Stored items
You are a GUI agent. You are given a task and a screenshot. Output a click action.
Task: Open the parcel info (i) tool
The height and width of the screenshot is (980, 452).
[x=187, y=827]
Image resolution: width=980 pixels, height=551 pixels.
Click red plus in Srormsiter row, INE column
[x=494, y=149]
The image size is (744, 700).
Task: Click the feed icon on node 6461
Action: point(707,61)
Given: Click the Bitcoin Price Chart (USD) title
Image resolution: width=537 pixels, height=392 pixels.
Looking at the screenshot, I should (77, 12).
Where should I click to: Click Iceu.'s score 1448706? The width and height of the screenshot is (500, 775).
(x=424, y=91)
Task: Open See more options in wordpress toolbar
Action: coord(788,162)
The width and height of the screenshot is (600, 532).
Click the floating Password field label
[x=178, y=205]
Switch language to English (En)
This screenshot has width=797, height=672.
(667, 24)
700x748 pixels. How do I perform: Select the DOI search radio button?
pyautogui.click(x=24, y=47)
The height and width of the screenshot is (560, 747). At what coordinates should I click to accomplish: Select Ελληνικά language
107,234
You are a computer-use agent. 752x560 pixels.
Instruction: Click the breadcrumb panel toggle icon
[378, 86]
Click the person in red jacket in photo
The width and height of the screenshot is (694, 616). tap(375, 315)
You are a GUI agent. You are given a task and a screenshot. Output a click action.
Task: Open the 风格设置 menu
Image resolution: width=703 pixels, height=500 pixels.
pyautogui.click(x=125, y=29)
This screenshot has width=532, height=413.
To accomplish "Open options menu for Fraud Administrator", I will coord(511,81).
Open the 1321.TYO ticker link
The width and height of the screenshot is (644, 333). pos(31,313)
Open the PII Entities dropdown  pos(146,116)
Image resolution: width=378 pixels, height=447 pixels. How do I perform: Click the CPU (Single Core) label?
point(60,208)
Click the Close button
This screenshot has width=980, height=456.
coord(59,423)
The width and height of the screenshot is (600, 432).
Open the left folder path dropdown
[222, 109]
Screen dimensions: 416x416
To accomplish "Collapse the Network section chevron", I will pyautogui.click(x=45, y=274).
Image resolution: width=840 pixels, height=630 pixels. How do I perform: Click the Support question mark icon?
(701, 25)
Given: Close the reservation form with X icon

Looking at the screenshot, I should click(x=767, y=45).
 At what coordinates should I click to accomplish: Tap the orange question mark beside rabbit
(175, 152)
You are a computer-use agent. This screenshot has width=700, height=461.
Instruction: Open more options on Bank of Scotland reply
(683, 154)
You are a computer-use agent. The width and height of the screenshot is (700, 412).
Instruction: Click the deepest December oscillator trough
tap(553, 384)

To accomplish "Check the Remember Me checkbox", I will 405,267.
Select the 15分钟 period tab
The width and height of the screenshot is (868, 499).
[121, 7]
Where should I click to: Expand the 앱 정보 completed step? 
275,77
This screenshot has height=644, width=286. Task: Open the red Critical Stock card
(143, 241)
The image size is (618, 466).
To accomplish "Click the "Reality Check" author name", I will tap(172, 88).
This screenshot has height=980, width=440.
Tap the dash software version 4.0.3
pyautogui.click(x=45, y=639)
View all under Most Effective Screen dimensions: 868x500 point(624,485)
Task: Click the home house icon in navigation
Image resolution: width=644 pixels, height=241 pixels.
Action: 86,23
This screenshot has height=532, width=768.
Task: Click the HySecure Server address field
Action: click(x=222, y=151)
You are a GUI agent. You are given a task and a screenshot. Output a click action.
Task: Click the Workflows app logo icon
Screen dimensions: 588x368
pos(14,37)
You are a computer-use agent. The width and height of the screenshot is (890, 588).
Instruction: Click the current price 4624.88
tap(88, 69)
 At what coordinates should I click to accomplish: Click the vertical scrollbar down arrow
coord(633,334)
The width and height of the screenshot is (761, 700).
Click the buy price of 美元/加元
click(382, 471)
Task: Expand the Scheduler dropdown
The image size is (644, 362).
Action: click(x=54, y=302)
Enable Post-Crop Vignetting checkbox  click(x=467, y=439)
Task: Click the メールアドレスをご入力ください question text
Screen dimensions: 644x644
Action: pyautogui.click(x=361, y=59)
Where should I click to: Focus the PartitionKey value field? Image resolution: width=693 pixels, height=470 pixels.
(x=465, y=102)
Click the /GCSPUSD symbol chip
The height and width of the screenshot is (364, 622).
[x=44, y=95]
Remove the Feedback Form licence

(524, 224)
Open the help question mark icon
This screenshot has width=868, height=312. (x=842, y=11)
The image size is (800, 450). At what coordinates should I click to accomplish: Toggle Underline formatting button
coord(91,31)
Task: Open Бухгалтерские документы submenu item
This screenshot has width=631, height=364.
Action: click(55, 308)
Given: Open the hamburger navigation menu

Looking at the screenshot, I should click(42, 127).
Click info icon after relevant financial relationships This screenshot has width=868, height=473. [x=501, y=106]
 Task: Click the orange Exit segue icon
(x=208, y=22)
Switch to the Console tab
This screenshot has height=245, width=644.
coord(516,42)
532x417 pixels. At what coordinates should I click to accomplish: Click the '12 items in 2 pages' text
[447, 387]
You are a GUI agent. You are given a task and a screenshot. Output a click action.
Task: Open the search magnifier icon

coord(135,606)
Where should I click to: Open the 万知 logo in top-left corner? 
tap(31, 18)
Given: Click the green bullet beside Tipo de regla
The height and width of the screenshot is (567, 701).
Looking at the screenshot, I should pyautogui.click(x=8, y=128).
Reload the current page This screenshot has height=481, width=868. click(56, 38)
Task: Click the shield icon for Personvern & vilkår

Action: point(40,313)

• YOUR ASSIGNMENT: Would you show every line in the data above that contains the string "info"?

• EXPECTED ANSWER:
Task: Open the parcel info (i) tool
Click info icon after relevant financial relationships This screenshot has width=868, height=473. [x=501, y=106]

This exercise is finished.